To do → Identify every line of the items below that contains the word "perform", and copy each such line. Case counts.

Records for locating the described items →
------

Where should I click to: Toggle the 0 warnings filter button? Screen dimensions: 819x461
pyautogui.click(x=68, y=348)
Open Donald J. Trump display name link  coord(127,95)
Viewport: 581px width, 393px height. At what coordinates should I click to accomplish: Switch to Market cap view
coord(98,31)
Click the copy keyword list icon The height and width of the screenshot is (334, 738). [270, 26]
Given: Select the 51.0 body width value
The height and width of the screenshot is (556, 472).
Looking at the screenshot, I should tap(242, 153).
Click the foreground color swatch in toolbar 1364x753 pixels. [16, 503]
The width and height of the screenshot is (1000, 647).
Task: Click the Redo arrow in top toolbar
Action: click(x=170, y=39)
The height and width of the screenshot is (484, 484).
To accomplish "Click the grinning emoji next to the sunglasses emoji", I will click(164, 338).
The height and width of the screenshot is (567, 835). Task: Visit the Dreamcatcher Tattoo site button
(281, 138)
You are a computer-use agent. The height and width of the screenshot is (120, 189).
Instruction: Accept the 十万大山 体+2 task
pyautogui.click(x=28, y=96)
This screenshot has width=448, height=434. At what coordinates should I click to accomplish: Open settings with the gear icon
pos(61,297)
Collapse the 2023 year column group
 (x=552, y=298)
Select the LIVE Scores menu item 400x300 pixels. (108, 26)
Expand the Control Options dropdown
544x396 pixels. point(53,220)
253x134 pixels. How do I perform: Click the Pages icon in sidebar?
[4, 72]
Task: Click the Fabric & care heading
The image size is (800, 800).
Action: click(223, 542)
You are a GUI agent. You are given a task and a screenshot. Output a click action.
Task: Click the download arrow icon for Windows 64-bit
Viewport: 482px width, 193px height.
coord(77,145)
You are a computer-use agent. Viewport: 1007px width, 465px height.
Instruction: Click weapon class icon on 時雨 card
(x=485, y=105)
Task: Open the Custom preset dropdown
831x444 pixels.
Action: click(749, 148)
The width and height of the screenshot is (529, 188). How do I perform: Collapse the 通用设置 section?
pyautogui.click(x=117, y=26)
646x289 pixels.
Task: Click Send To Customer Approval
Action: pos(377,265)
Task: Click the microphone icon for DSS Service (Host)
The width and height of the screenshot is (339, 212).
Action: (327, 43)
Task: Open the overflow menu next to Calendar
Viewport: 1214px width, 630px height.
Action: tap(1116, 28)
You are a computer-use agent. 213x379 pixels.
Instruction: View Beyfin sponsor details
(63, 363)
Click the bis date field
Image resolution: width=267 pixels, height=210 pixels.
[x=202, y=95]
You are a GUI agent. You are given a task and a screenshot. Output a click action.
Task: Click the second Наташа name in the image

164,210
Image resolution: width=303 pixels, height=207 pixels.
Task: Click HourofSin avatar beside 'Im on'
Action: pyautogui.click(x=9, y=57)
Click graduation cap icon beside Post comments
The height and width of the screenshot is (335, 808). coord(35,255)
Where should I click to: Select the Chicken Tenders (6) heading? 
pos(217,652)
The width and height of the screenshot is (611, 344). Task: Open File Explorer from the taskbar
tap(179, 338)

------

Solution for this problem →
253x134 pixels. How do I perform: Click the Pages icon in sidebar?
The width and height of the screenshot is (529, 188). How do I perform: Collapse the 通用设置 section?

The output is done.